Setups could be composed into a chain

-module(my_unit_test).

-import_lib("cdt.hrl").

%% Imports are optional
-import([cdt_chttpd_setup, [chttpd/4]]).
-import([cdt_couch_setup, [couch/3]]).
-import([cdt_cluster_setup, [cluster/1]]).
-import([cdt_fault_setup, [disconnect/2, drop_packets/3]]).

setup(Type) ->
    Chain = [
        couch(Type, 1, 2),
        chttpd(backdoor, foo, bar, baz),
        cluster(3),
        disconnect(1, 2),
        drop_packets(2, 3, 30) %% 30% of packets to drop between db2 and db3 nodes
    ],
    Args = [],
    Opts = [],
    cdt:setup(Chain, Args, Opts).

teardown(_Type, Ctx) ->
    cdt:teardown(Ctx).

Injecting networking problems

Since a crossplatform solution is required it is better to use something erlang based for fault injection. We could extend epmdpxy to simulate latency or connectivity problems. It should be extended in such a way to be able to selectively induce problems between specified nodes (without affecting the communication between test master and test slaves). In this case nodes should be started using:

ERL_EPMD_PORT=43690 erl

Tapping to logger

Don't log or produce noisy output by default. However should be able to control verbosity. It is also possible to split the output.

stdout: Errors and output from eunit
file per test suite run: For detailed logging

In some cases should be able to:

suppress log message
check error message produced by logger

The easiest way to achieve both goals is using permanent intercept for couch_log.erl. Another approach could be a special couch_log backend.

Fixtures

Store fixtures in tests/fixtures of the applications we are testing. We also might have some common fixtures in couch_test/fixtures. All fixtures should be templates. couch_test app would have some helpers to find and include the fixtures.

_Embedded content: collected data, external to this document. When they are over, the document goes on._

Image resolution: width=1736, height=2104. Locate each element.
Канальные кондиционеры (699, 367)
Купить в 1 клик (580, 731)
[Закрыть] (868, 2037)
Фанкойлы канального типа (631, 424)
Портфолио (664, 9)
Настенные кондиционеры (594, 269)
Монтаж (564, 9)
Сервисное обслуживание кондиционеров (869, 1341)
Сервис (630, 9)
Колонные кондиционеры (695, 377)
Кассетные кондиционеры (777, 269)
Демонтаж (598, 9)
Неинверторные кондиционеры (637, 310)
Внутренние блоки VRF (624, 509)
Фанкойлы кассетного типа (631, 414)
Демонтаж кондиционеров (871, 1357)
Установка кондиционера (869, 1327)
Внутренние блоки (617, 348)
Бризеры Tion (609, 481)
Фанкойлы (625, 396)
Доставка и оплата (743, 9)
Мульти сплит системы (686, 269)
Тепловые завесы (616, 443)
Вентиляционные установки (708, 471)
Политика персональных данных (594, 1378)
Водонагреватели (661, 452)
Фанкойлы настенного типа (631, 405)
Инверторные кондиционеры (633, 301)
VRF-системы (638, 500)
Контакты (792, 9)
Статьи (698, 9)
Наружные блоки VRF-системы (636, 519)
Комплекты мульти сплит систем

It would be helpful to support following types of fixtures:

module
file
data structure
- <name>.script - similar to file:script but with template rendering
- <name> - similar to file:consult but with template rendering

Grouping test cases

Use list of lists as a test name to determine if grouping is needed. For example:

apply_options_test_() ->
    Funs = [fun ensure_apply_is_called/2],
    Cases = combinatorics:powerset([pipe, concurrent]),
    cdt:make_cases(
        ["apply options tests", "Apply with options: ~p"],
        fun setup/1, fun teardown/2,
        Cases, Funs).

This would generate following test cases

{
    "apply options tests",
    [
        {
            "Apply with options: []",
            [
                {
                    foreachx, fun setup/1, fun teardown/2,
                    [
                        {[], fun ensure_apply_is_called/2}
                    ]
                }
            ]
        },
        {
            "Apply with options: [pipe]",
            [
                {
                    foreachx, fun setup/1, fun teardown/2,
                    [
                        {[pipe], fun ensure_apply_is_called/2}
                    ]
                }
            ]
        },
        {
            "Apply with options: [concurent]",
            [
                {
                    foreachx, fun setup/1, fun teardown/2,
                    [
                        {[concurent], fun ensure_apply_is_called/2}
                    ]
                }
            ]
        },
        {
            "Apply with options: [pipe, concurrent]",
            [
                {
                    foreachx, fun setup/1, fun teardown/2,
                    [
                        {[pipe, concurrent], fun ensure_apply_is_called/2}
                    ]
                }
            ]
        },
    ]

Tests annotations

In order to distinguish kinds of tests we would need to annotate test cases. We could use one of the following in order of my personal preference (any other ideas?):

Implement parse transform using merl to support annotations:

-scope([integration, unit, cluster]).
my_tests_() - >
    ok.

Split different kinds of tests into different modules and maybe keep them in different directories
Pass scope to cdt:make_cases.
Introduce naming convention for a test name
- i_my_integration_tests_() -> ok.
- u_my_unit_tests_() -> ok.
Have a module where we add every test case into approporiate scope.